Re: [PATCH v5 03/11] tracing/user_events: Use remote writes for event enablement

Mathieu Desnoyers <mathieu.desnoyers@xxxxxxxxxxxx> · Mon, 5 Dec 2022 16:28:03 -0500

On 2022-12-05 16:00, Beau Belgrave wrote:
[...]

  #ifdef CONFIG_USER_EVENTS
  struct user_event_mm {
+	struct list_head link;
+	struct list_head enablers;
+	struct mm_struct *mm;
+	struct user_event_mm *next;
+	refcount_t refcnt;
+	refcount_t tasks;
  };
-#endif

+extern void user_event_mm_dup(struct task_struct *t,

+			      struct user_event_mm *old_mm);
+
+extern void user_event_mm_remove(struct task_struct *t);
+
+static inline void user_events_fork(struct task_struct *t,
+				    unsigned long clone_flags)
+{
+	struct user_event_mm *old_mm;
+
+	if (!t || !current->user_event_mm)
+		return;
+
+	old_mm = current->user_event_mm;
+
+	if (clone_flags & CLONE_VM) {
+		t->user_event_mm = old_mm;
+		refcount_inc(&old_mm->tasks);
+		return;
+	}
+
+	user_event_mm_dup(t, old_mm);
+}
+
+static inline void user_events_execve(struct task_struct *t)
+{
+	if (!t || !t->user_event_mm)
+		return;
+
+	user_event_mm_remove(t);
+}
+
+static inline void user_events_exit(struct task_struct *t)
+{
+	if (!t || !t->user_event_mm)
+		return;
+
+	user_event_mm_remove(t);
+}

So this is adding user_event_mm_remove() calls on each execve and each 

process exit, correct ?

[...]

+
+void user_event_mm_remove(struct task_struct *t)
+{
+	struct user_event_mm *mm;
+	unsigned long flags;
+
+	might_sleep();
+
+	mm = t->user_event_mm;
+	t->user_event_mm = NULL;
+
+	/* Clone will increment the tasks, only remove if last clone */
+	if (!refcount_dec_and_test(&mm->tasks))
+		return;
+
+	/* Remove the mm from the list, so it can no longer be enabled */
+	spin_lock_irqsave(&user_event_mms_lock, flags);
+	list_del_rcu(&mm->link);
+	spin_unlock_irqrestore(&user_event_mms_lock, flags);
+
+	/*
+	 * Put for mm must be done after RCU sync to handle new refs in
+	 * between the list_del_rcu() and now.
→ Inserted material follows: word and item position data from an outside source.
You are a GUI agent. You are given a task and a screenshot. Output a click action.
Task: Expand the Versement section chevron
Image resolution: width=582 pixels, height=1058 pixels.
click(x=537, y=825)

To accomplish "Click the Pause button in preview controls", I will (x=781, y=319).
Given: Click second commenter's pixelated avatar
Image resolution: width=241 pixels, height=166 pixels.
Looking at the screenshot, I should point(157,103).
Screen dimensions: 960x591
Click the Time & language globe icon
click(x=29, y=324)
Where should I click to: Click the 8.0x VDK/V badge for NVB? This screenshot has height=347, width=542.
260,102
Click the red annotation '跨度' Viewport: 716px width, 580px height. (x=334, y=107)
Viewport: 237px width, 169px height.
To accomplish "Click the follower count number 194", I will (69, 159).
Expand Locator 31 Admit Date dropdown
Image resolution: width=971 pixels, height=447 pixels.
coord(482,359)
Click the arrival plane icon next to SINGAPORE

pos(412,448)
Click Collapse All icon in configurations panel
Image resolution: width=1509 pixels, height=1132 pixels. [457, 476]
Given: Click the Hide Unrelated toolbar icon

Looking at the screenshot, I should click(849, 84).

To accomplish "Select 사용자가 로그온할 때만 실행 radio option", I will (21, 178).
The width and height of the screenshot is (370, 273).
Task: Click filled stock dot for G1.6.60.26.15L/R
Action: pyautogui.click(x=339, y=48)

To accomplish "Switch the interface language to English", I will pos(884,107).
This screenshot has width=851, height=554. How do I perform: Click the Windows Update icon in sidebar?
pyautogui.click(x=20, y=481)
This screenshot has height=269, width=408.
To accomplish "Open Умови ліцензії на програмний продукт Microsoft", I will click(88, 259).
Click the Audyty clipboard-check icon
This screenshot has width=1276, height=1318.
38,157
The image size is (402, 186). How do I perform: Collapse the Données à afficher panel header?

This ensures any get refs
+	 * during rcu_read_lock() are accounted for during list removal.
+	 *
+	 * CPU A			|	CPU B
+	 * ---------------------------------------------------------------
+	 * user_event_mm_remove()	|	rcu_read_lock();
+	 * list_del_rcu()		|	list_for_each_entry_rcu();
+	 * synchronize_rcu()		|	refcount_inc();
+	 * .				|	rcu_read_unlock();
+	 * user_event_mm_put()		|	.
+	 */
+	synchronize_rcu();

This means a synchronize_rcu() is added on each execve and each process 

exit ? I am really worried about the performance impact of this big 

hammer synchronization in those key points of process lifetime.

Thanks,

Mathieu

+
+	/*
+	 * We need to wait for currently occurring writes to stop within
+	 * the mm. This is required since exit_mm() snaps the current rss
+	 * stats and clears them. On the final mmdrop(), check_mm() will
+	 * report a bug if these increment.
+	 *
+	 * All writes/pins are done under mmap_read lock, take the write
+	 * lock to ensure in-progress faults have completed. Faults that
+	 * are pending but yet to run will check the task count and skip
+	 * the fault since the mm is going away.
+	 */
+	mmap_write_lock(mm->mm);
+	mmap_write_unlock(mm->mm);
+
+	/* MM is still alive, but won't be updated anymore */
+	user_event_mm_put(mm);
+}
+
+void user_event_mm_dup(struct task_struct *t, struct user_event_mm *old_mm)
  {
-	int i = user->index;
+	struct user_event_mm *mm = user_event_mm_create(t);
+	struct user_event_enabler *enabler;
+
+	if (!mm)
+		return;
+
+	rcu_read_lock();

-	user->group->register_page_data[MAP_STATUS_BYTE(i)] |= MAP_STATUS_MASK(i);

+	list_for_each_entry_rcu(enabler, &old_mm->enablers, link)
+		if (!user_event_enabler_dup(enabler, mm))
+			goto error;
+
+	rcu_read_unlock();
+
+	return;
+error:
+	rcu_read_unlock();
+	user_event_mm_remove(t);
  }

--
Mathieu Desnoyers
EfficiOS Inc.
https://www.efficios.com